### PROBLEM STATEMENT
Leaving the images out, output each entry below exactly.

### DATASET ENTRIES

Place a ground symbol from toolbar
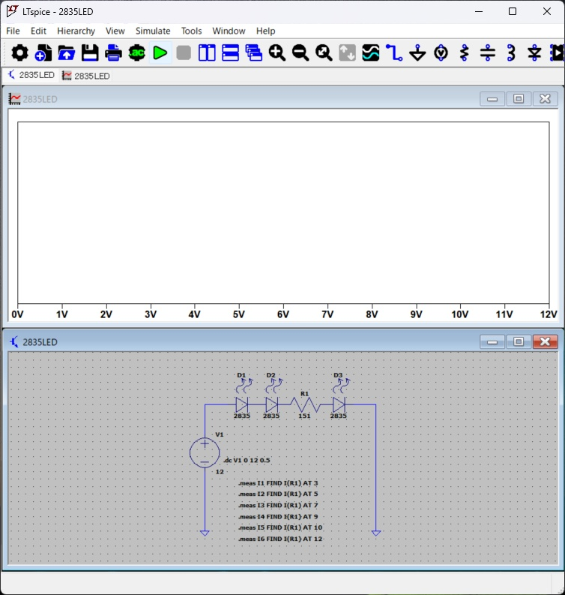Screen dimensions: 565x595 click(417, 53)
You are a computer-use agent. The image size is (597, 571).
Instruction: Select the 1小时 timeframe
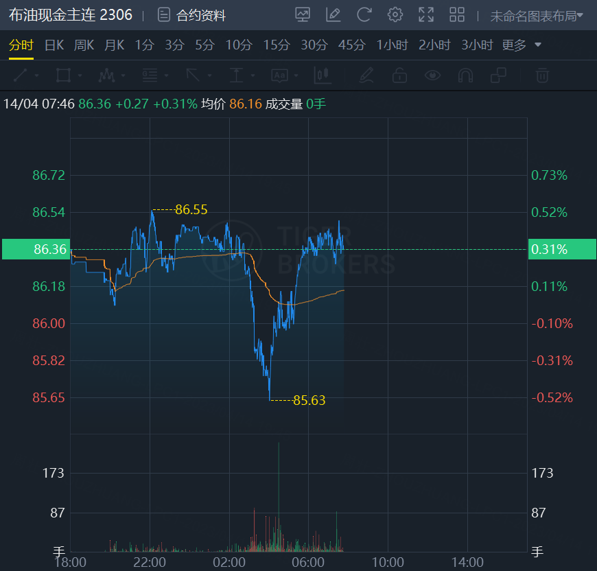(x=392, y=45)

### SOLUTION TO THIS PROBLEM
Place a ground symbol from toolbar
Screen dimensions: 565x595 click(417, 53)
You are a computer-use agent. The image size is (597, 571).
Instruction: Select the 1小时 timeframe
(x=392, y=45)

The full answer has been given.